== Directions ==
Among the entries beneath this sentence, how many lines include the word "agent"? Only the number is wanted.

== Information provided ==
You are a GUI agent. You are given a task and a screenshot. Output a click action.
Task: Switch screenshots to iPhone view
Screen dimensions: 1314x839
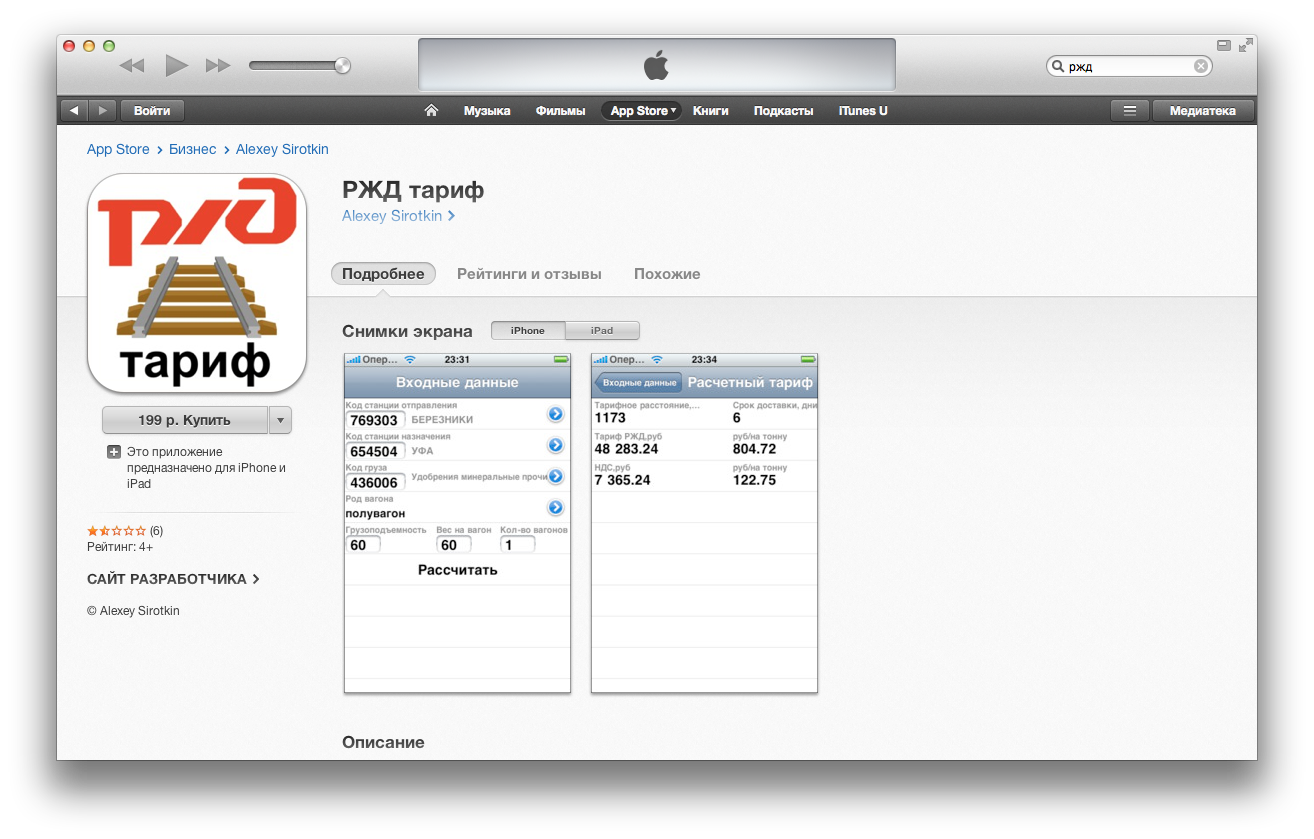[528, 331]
---
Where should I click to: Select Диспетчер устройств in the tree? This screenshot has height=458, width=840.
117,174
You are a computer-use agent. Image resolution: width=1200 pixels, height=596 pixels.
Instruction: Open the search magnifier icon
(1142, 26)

== Expected answer ==
2